» **Work item**
Reproduce the records exactly, but not the pictures.

» **Data for the task**
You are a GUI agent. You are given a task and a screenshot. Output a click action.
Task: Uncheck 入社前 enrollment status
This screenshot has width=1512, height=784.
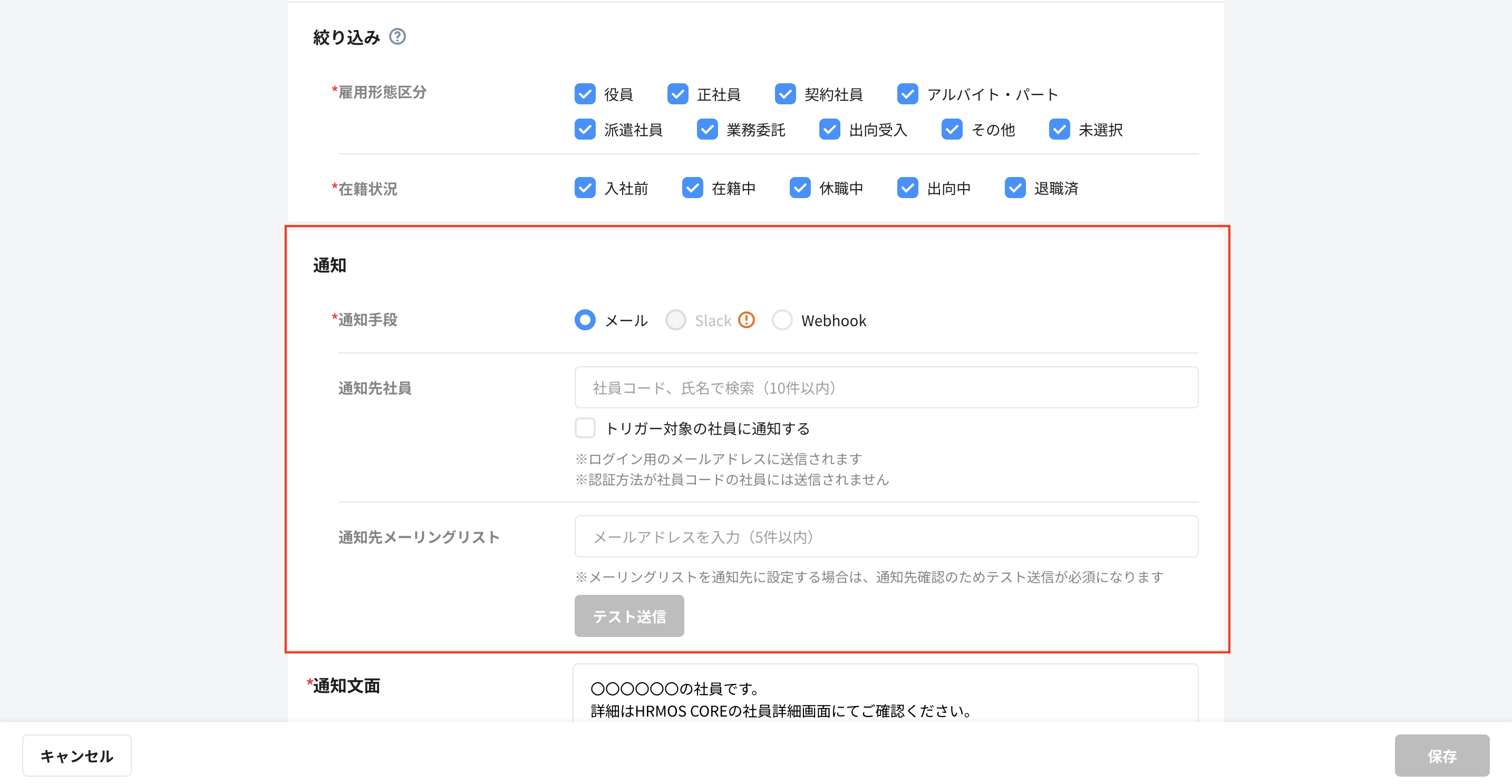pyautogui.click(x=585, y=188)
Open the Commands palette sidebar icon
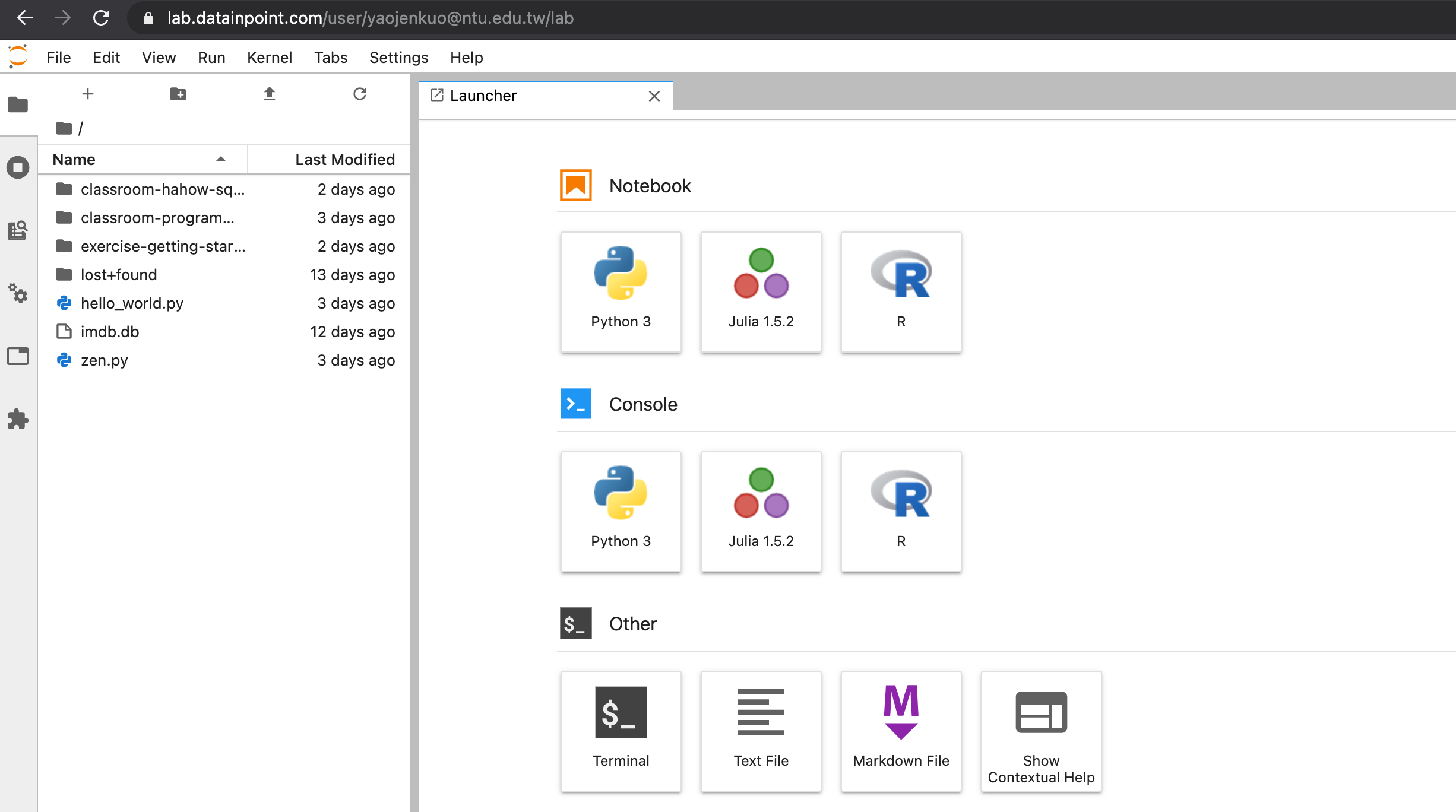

» **Task answer**
You are a GUI agent. You are given a task and a screenshot. Output a click action.
Task: Uncheck 入社前 enrollment status
This screenshot has width=1512, height=784.
pyautogui.click(x=585, y=188)
Open the Commands palette sidebar icon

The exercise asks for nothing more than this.